6] J.B. Dugan and K.S. Trivedi. Coverage modeling for dependability analysis of faulttolerant systems. IEEE Transactions on Computers, 38(6):775{787, 1989. 7] W. Ke and S. Wang. Reliability evaluation for distributed computing networks with imperfect nodes. IEEE Transactions on Reliability, 46(3):342{349, 1997. 8] A. Kumar and D.P. Agrawal. A generalized algorithm for evaluating distributedprogram reliability. IEEE Transactions on Reliability, 42(3):416{426, 1993. 9] A. Kumar, A. Rai, and D.P. Agrawal. On computer communication network reliability under program execution constraints. IEEE Journal on Selected Areas in Communications, 6(8):1393{1399, 1988. 10] V.K.P. Kumar, S. Hariri, and C.S. Raghavendra. Distributed program reliability analysis.
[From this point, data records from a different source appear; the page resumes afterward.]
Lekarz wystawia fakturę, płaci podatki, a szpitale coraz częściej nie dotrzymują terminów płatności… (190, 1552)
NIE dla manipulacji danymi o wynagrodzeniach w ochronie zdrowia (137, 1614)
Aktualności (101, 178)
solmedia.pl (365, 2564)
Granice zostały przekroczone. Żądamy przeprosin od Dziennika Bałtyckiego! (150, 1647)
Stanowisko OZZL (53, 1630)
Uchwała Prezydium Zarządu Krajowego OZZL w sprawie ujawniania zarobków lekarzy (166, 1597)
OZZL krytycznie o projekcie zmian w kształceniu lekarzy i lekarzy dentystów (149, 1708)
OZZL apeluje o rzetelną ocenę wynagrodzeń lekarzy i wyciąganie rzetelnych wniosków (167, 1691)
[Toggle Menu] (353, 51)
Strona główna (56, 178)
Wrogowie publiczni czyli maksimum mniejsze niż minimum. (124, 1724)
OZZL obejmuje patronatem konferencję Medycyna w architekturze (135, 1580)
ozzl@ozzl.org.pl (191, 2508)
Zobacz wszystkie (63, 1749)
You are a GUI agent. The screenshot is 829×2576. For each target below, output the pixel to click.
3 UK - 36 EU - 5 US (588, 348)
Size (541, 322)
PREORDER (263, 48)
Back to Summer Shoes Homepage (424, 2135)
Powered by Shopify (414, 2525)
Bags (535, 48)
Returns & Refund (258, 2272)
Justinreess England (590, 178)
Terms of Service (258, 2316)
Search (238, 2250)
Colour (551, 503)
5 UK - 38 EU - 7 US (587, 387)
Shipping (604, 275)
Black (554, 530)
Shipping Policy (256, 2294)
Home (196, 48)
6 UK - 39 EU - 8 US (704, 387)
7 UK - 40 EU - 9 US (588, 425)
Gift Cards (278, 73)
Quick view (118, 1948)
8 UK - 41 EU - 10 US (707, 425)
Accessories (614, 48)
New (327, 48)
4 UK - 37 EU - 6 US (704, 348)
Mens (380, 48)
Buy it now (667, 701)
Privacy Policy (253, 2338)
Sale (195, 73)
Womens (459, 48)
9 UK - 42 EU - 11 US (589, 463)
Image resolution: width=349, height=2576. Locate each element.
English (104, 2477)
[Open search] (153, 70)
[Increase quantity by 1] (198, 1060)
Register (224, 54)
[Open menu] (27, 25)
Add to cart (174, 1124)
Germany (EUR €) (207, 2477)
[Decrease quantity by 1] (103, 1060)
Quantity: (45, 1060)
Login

IEEE Transactions on Software Engineering, SE-12(1):42{50, 1986. 11] N. Lopez-Benitez. Dependability modeling and analysis of distributed programs. IEEE Transactions on Software Engineering, 20(5):345{352, 1994. 12] M.Bouissou. An ordering heuristic for building binary decision diagrams from faulttrees. Proc. 1996 Annual Reliability and Maintainability Symposium, pages 208{214, 1996. 13] K.B. Misra. Reliability Analysis and Prediction: A Methodology Oriented Treatment. Elsevier, Amsterdam, The Netherlands, 1992. 14] A. Rauzy. New algorithms for fault tree analysis. Reliability Engineering and System Safety, 40:203{211, 1993.

30

15] R.M. Sinnamon and J.D. Andrews. Improved accuracy in quantitative fault tree analysis. Quality and Reliability Engineering International, 13:285{292, 1997. 16] R.M. Sinnamon and J.D. Andrews. Improved e ciency in qualitative fault tree analysis. Quality and Reliability Engineering International, 13:293{298, 1997. 17] X. Zang, H. Sun, and K.S. Trivedi. A bdd-based algorithm for analysis of multistate systems with multistate components. Technical Report, 1998.

31


更多相关文档:

Distributed computing with imperfect randomness_免....pdf

Dependability Analysis o... 暂无评价 31页 免费... Distributed Computing with Imperfect Randomness Sha...computer science including probabilistic algorithms, ...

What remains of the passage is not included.